[Tarantool-patches] [PATCH v3 2/9] lua: built-in module datetime

Vladislav Shpilevoy v.shpilevoy at tarantool.org
Tue Aug 10 15:20:51 MSK 2021


Hi! Thanks for the fixes!

On 08.08.2021 19:35, Safin Timur wrote:
> Much respect that you've found some time for review, even while being on vacation!

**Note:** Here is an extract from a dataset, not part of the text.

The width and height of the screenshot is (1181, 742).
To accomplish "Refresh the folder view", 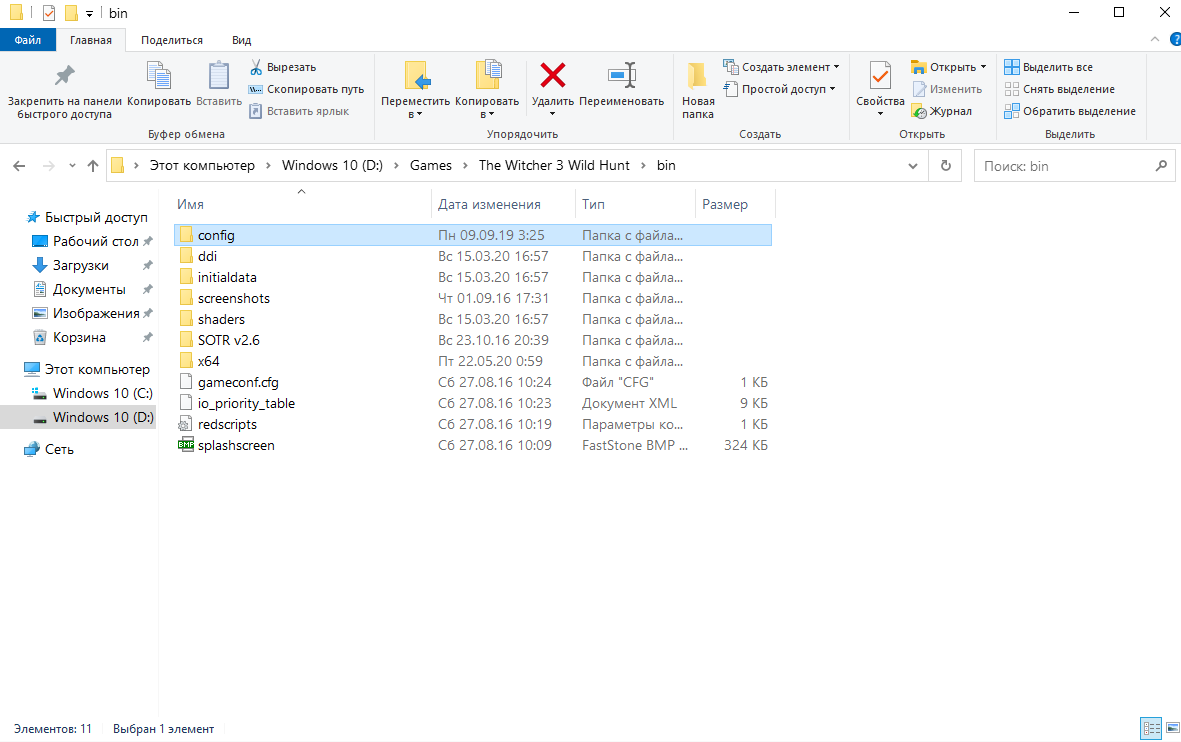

Thanks!
> 
> On 08.08.2021 14:26, Vladislav Shpilevoy wrote:
>>>>> +local datetime_index_handlers = {
>>>>> +    unixtime = function(self)
>>>>> +        return self.secs
>>>>> +    end,
>>>>> +
>>>>> +    timestamp = function(self)
>>>>> +        return tonumber(self.secs) + self.nsec / 1e9
>>>>
>>>> 11. If you are saying the Lua number value range is enough,
>>>> why do you store them as 64bit integers in 'self' and
>>>> convert to a number only for the external API?
>>>
>>> May be I misunderstood your sentence, but let me elaborate here.
>>> I need seconds and nanoseconds kept separately for their efficient and precise handling, and for passing to c-dt.
>>>
>>> If we would keep 32-bit integers in seconds then we would be able to handle only dates upto 2038 year, thus we need 64-bit seconds for extended range.
>>>
>>> OTOH, not whole 64-bit range is practical, and required for expected in real-life datetime range values. It's not a problem that Lua number and int64_t have very different range for precise integer values. Lua number could handle integer values upto 9e15, which is corresponding to ...
>>
>> I know all that. The question is why do you keep storing cdata 64 bits numbers
>> inside of the datetime objects, if you convert them all to Lua numbers before
>> return? You could store self.secs as just number. And the other fields too. Lua
>> number is double, it does not loose precision for integers < 2^53, which should
>> be enough for the ranges you want to support. Correct?
> 
> I keep using 64-bit because the primary code operating with fields is on C-side, and we need Lua number only on rare cases when user asked for composed attribute date.timestamp. Whenever we deal with seconds within arthmetic operations or transfer to c-dt, we need integer C type, larger than 32-bit. It's good fit for int64_t.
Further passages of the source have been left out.